Anaya* was sick and bedridden, having just given birth to her second child after a difficult pregnancy, when her husband left her for someone else. She begged him to stay and even offered for her husband’s new wife to live with them, but he declined.
Like many women in India, Anaya had married young, and although she had worked tirelessly in the leather industry for 20 years, she had no money and was now left to feed her young family alone. Anaya had no choice but to force herself out of bed and find whatever work she could. She found a job as a “maid servant”, working long hours and waiting until the end of each month for her meagre pay cheque.
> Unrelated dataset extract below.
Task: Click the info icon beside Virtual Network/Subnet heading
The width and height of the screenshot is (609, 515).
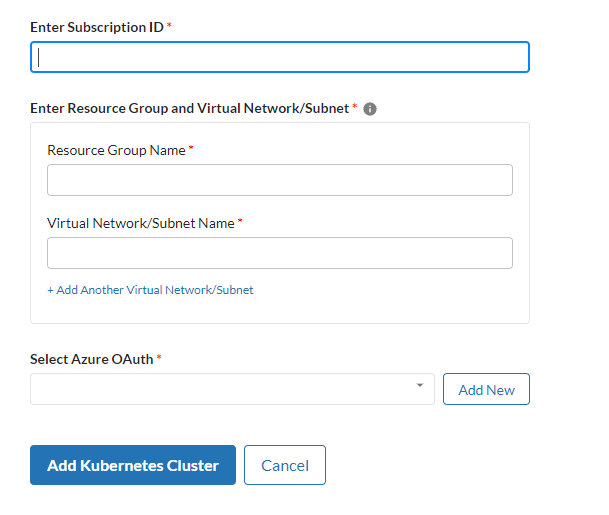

Anaya’s story is commonplace. It is a story Oxfam has heard many times before. We have also come to realise that it’s a story that is not necessarily specific to any particular culture or community.
As we observe International Women’s Day on 8 March, we have gains to celebrate.
In South Asia, only 74 girls were enrolled in primary school for every 100 boys in 1990. By 2012, those numbers were on par. Other countries have introduced paid parental leave, stipulated equal pay for equal work and banned gender discrimination in hiring.
But despite some of this progress, the state of women’s rights globally remains grim.
Oxfam’s new report, An Economy that Works for Women, details the barriers to achieving gender equality in our global economy. Women remain over-represented in low-paid, hazardous jobs working long hours. Women are more likely to face discrimination and sexual harassment in the workplace, and 75 percent of women in developing regions are employed in the informal sector with little rights, social security or guarantees for their safety.
With the gender pay gap as it stands, it would take 170 years for women and men to have equal pay.
Globally, women and girls do between two and ten times more unpaid care work than men, meaning in most countries they work longer hours even though they are far more likely to live in poverty.